Peu de PME ont un système de comptabilité et de contrôle de gestion fiables, de bon business plan et de bons projets dont la rentabilité économique et financière est certaine, la durabilité des activités et résultats est assurée au plan technique, opérationnel, économique, commercial, financier, social et de la protection de l’environnement, dont les propositions d’atténuation des risques laissent à désirer, en terme de respect scrupuleux de l’orthodoxie financière et bancaire, en plus des collatéraux (garantie, sûreté réelle, hypothèque etc) / apport incontournable exigé qui est un signal fort quant à la robustesse financière de l’entreprise.
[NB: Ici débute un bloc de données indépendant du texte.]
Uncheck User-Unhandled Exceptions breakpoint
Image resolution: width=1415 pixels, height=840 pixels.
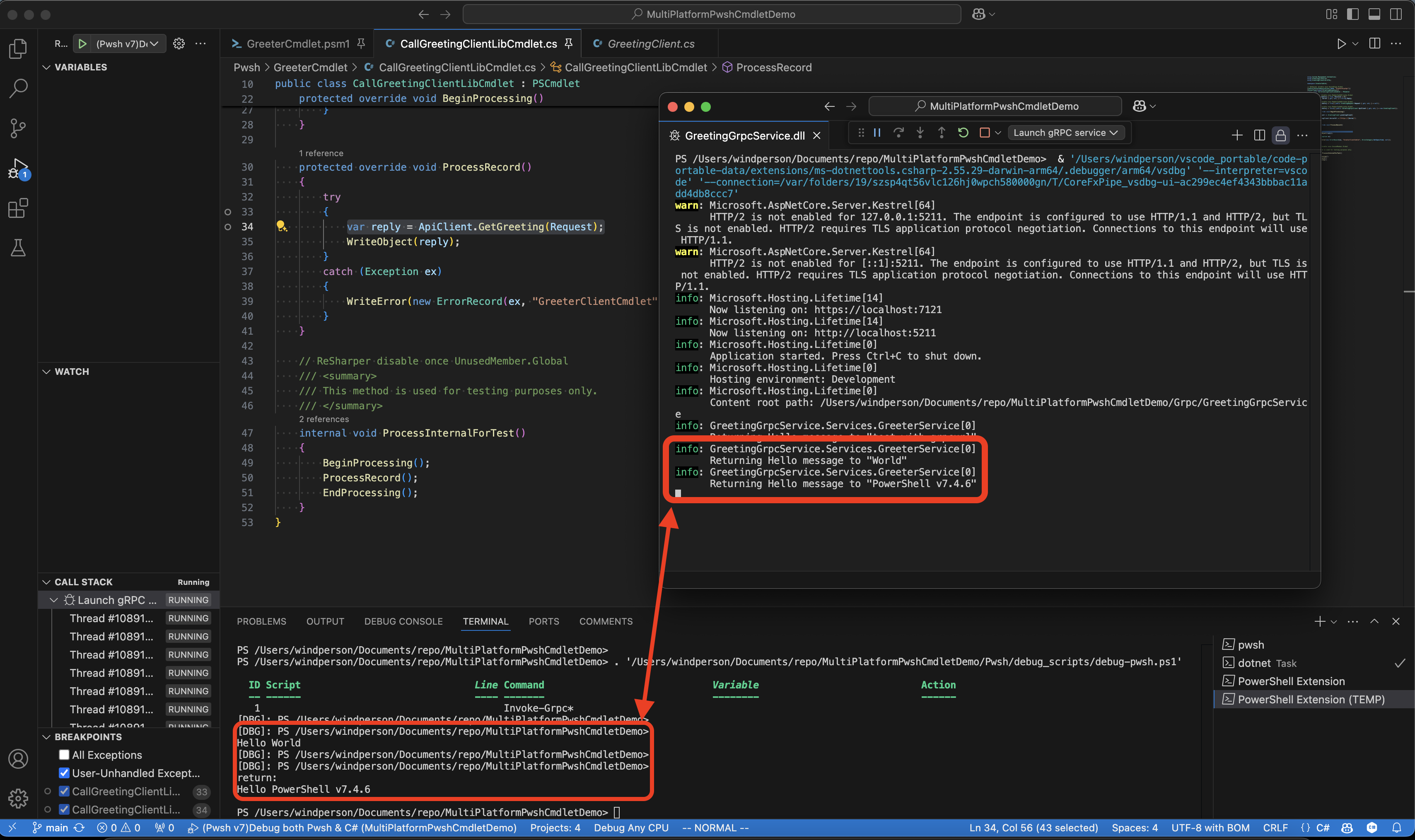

Avant la reforme fiscale, la transparence et le développement contre la corruption et l’évasion fiscale doivent être au premier plan des études et projets des organisations patronales et des acteurs du secteur privé. Il a été démontré que
1 l’Afrique a beaucoup progressé en matière de lutte contre la corruption et l’évasion fiscale faisant d’elles une partie intégrante de l’action gouvernementale. Cependant la corruption et l’évasion fiscale demeurent des maux pernicieux, endémiques, sournois, tentaculaieres et dévastateurs à éradiquer;
2. la lutte contre la corruption et l’évasion fiscale relève non seulement de la responsabilité du gouvernement mais aussi du secteur privé, du patronat, de la société civile et des médias;
3. il existe la grande corruption et la petite corruption;
4. la corruption se pratique sous forme d’argent, de népotisme et de détournement de deniers publics;
5. la lutte contre la corruption est un exercice itératif non ponctuel;
6.l’absence de leadership et de volonté politique brisent l’élan de lutte, accompagnent, développent et amplifient la corruption;
7.la lutte contre la corruption ne doit pas être isolée de l’intérêt des pouvoirs exécutif, législatif et judiciaire
8.la lutte contre la corruption et l’évasion fiscale nécessite plus de leadership (déclaration de patrimoine, mesures de prévention de la corruption), de ressources financières, matérielles, humaines, de bons avocats, de méthodes de lutte contre les flux illicites, de collaboration internationale en matière de disponibilité du renseignement, de l’accessibilité, de l’analyse, du traitement et d’échange de renseignement entre les administrations fiscales.